The
Women and Armed Conflicts Observatory, member of the Women's International League for Peace and Freedom
(body with consultative status with UN ECOSOC, UNCTAD and UNESCO;
Special consultative relations with UNICEF, FAO and ILO), is
created, by the end of 2007, within the Galizan Institute for
International Security and Peace Studies, a non-profit-making
non-governmental organization for development, created to undertake
interdisciplinary research in the areas of peace studies, security,
international relations and conflict prevention and resolution,
combined with actions on the field of education and cooperation for
development in those regions most affected by armed conflict.

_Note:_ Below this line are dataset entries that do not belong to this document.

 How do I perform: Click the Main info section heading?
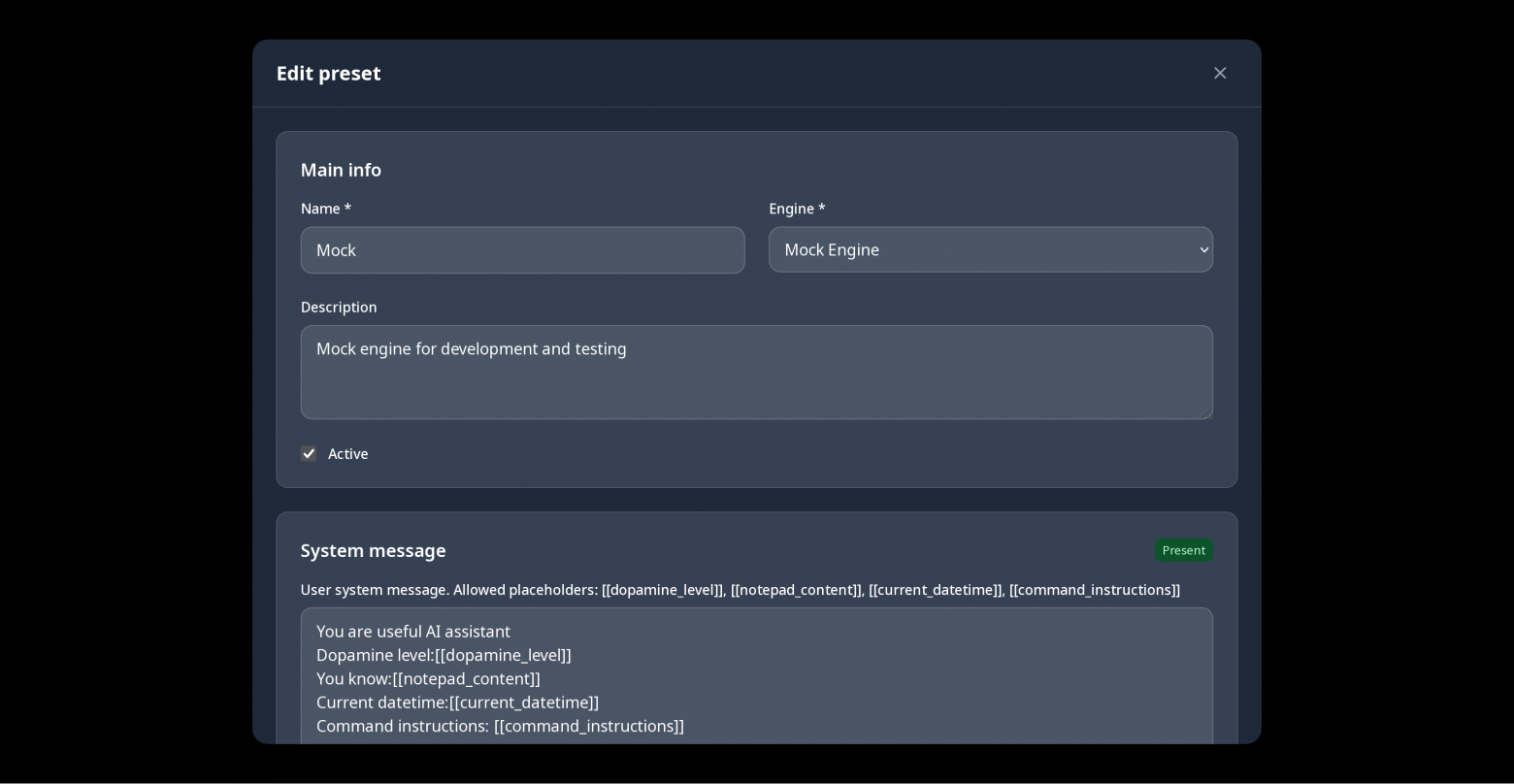coord(341,170)
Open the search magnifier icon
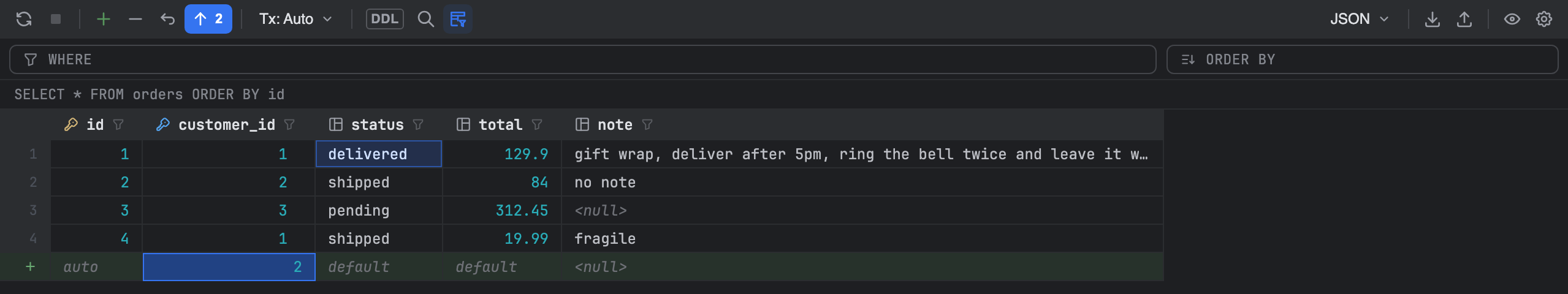The image size is (1568, 294). click(x=426, y=19)
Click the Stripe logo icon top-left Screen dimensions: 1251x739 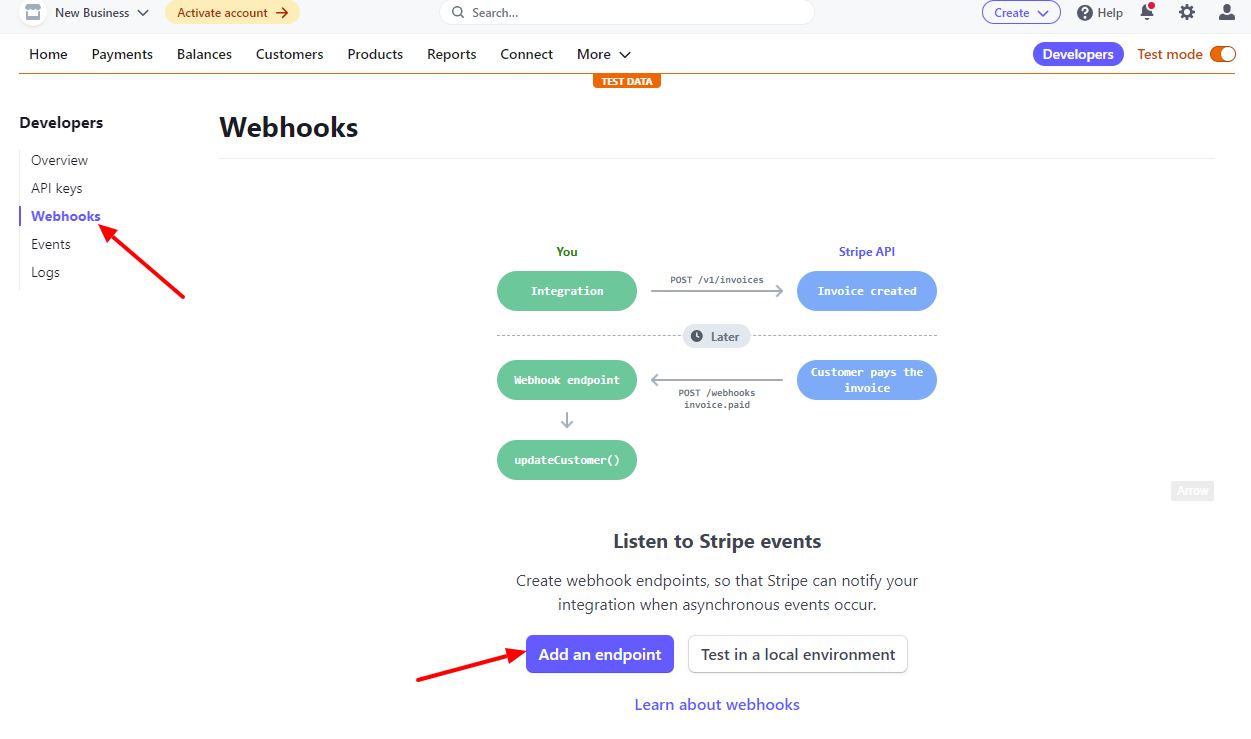click(32, 12)
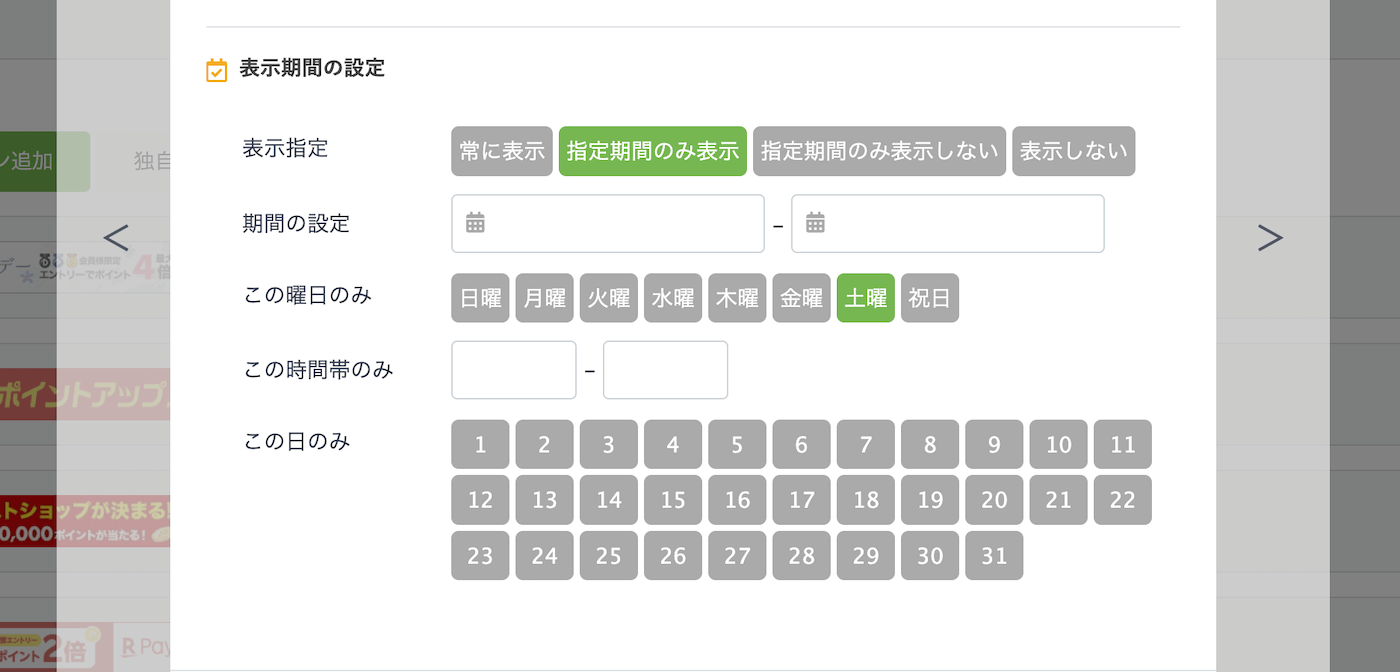Go to previous slide with left arrow
The image size is (1400, 672).
116,238
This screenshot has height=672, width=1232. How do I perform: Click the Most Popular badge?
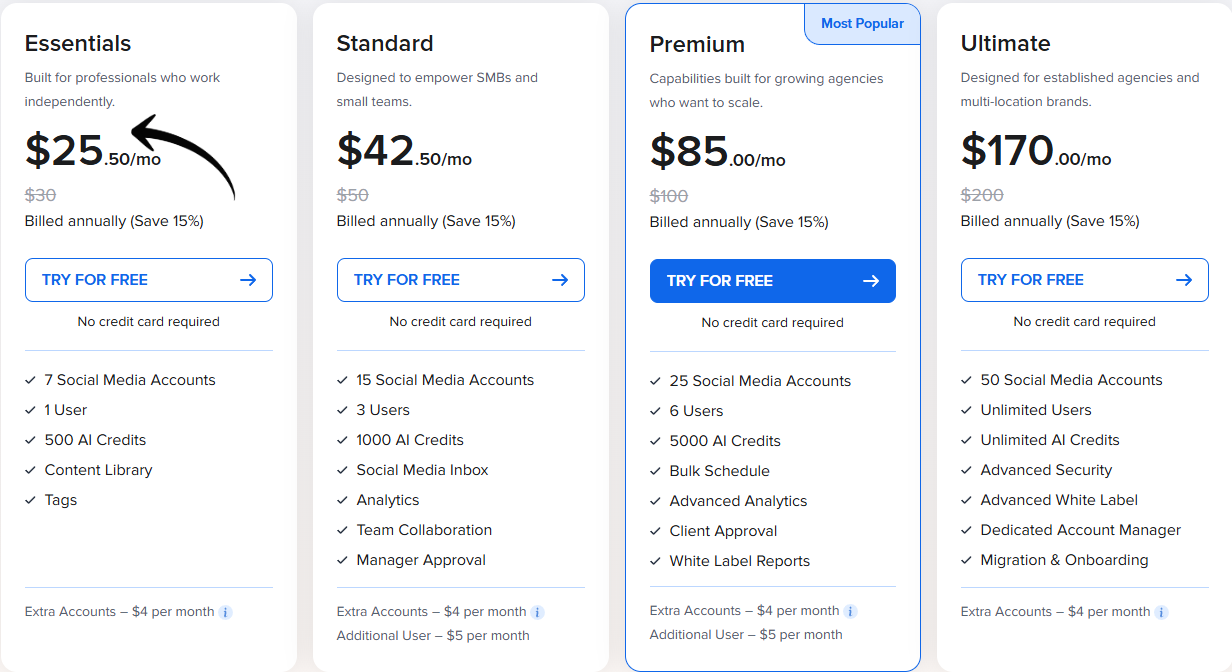pos(862,24)
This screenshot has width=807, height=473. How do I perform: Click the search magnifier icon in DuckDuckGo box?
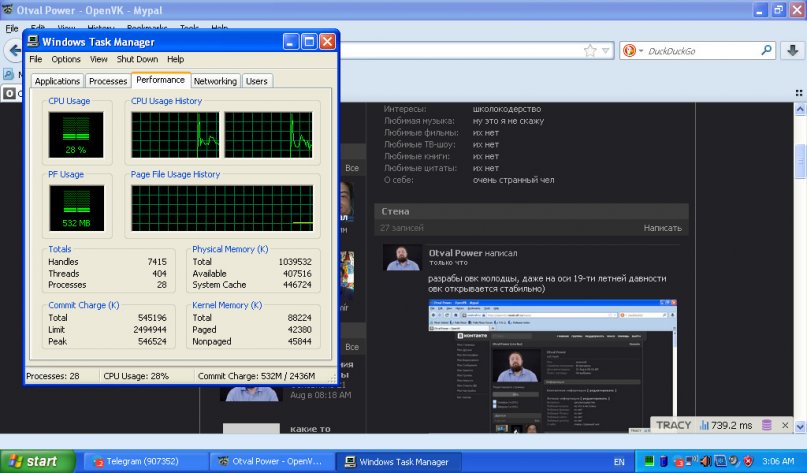point(767,50)
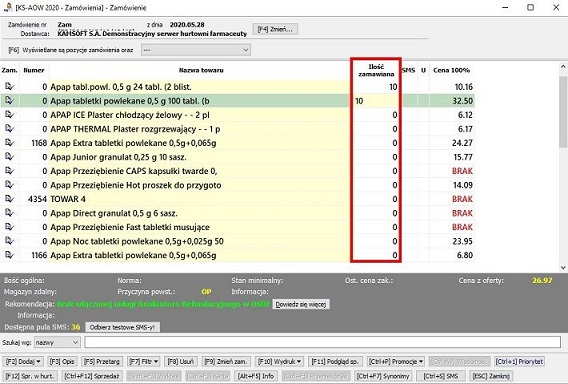Click the ESC Zamknij button
This screenshot has width=568, height=384.
click(491, 376)
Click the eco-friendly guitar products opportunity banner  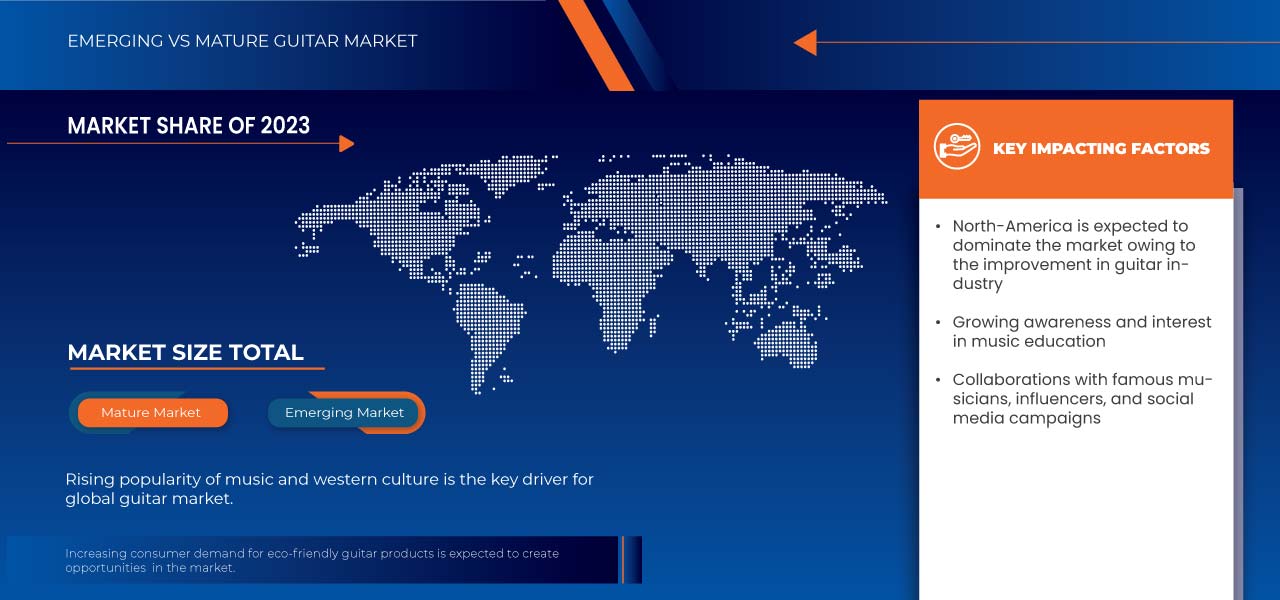[x=312, y=560]
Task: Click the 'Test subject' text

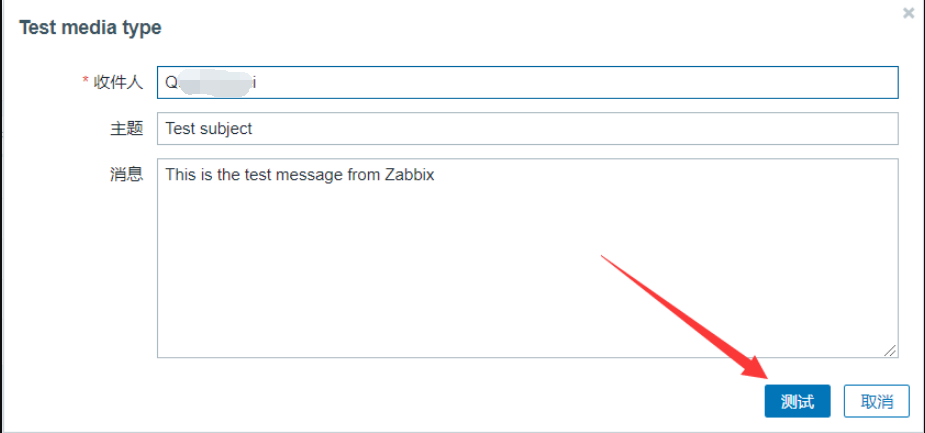Action: (209, 128)
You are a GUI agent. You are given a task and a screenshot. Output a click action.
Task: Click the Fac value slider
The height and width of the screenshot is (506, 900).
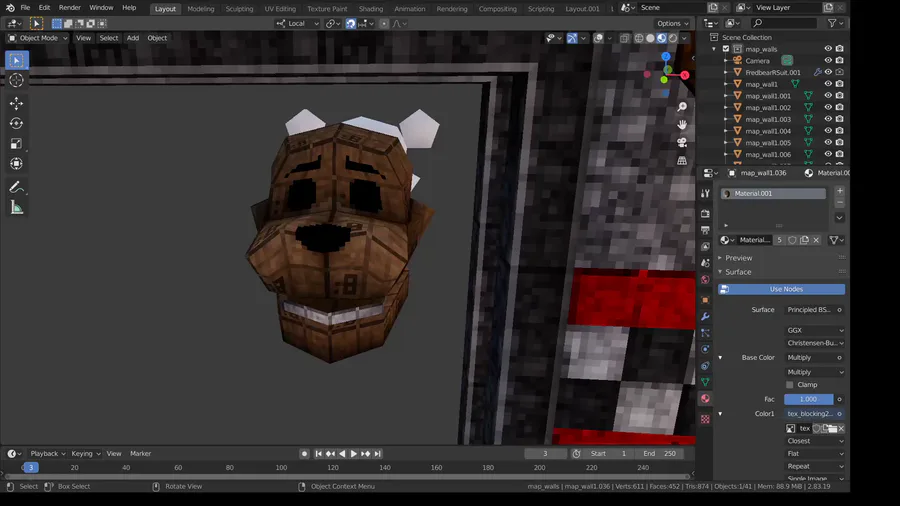point(808,399)
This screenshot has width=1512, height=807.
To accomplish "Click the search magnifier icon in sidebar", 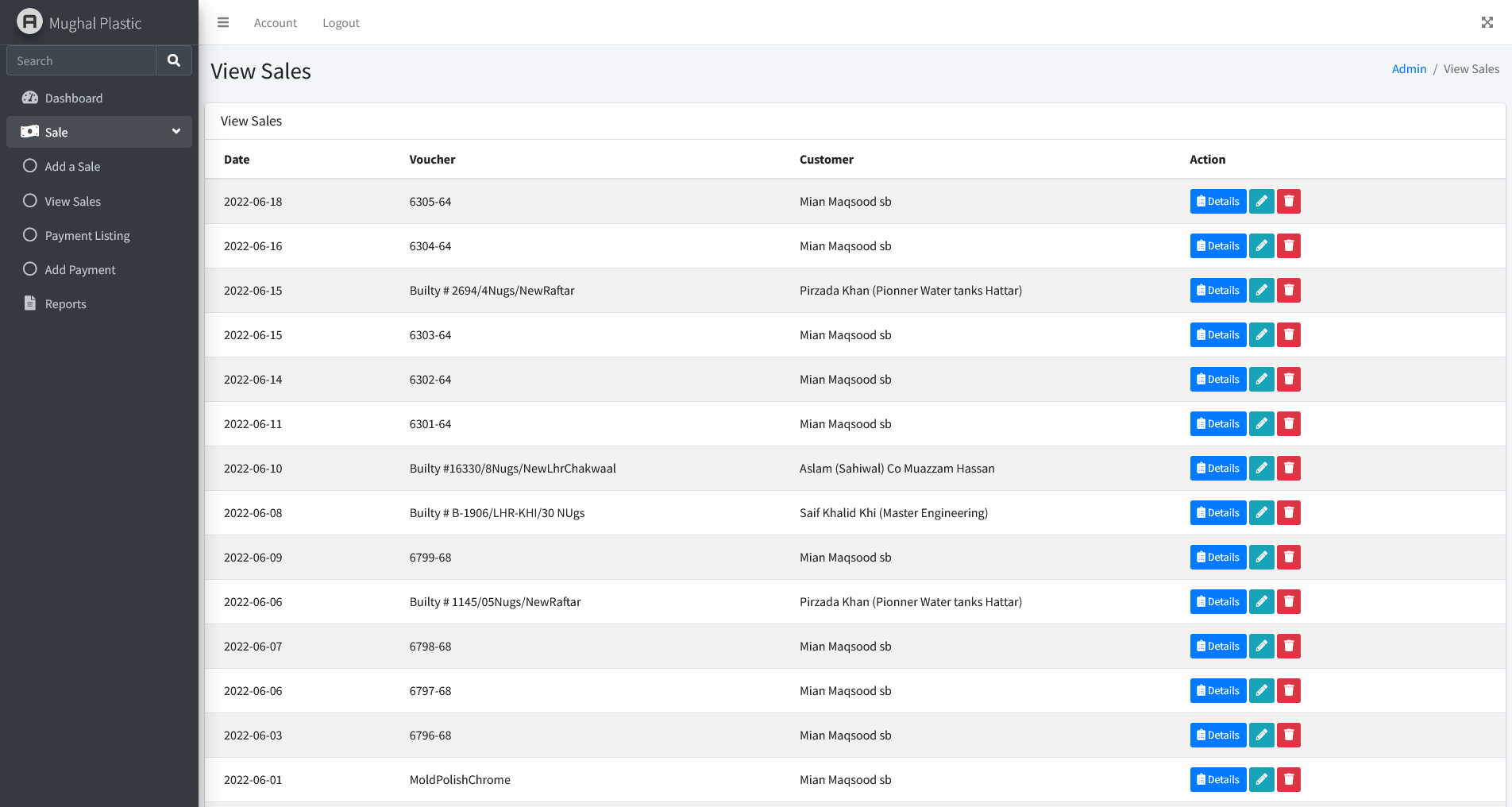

In this sense, conscious that only appreciation of women's roles
within the surrounding androcentric historiography can make possible
a democratic, rightful and developed society, the Institute
launched a new line of research, headed by the Women and Armed
Conflicts Observatory and centred in the acknowledgment and
analysis of the need for women taking active part in decision-making
processes, related to conflict prevention and resolution, also
reporting situations of unjustice and suffering to which this always forgotten and underestimated population group is
specially
subjected to in time of war.
Since
its creation, the team responsible for the Observatory has been
working in the elaboration of a wide programme of activities, to be
developed initially during 2007 and 2008, focusing in different
aspects related to women's presence in armed conflicts, and essentialy based in United Nations 1325 Resolution, approved by its Security Council on the 31st of October 2000, after several years of debates on gender issues related to the field of peace and international seurity.
With these
actions, the Institute seeks to uncover and promote debates through
a series of workshops, conferences, exhibitions, publications and
public awareness campaigns on these issues, not only because of
their controversial nature, but because they have increasingly
demanded more attention from authorities and civil society as a
whole.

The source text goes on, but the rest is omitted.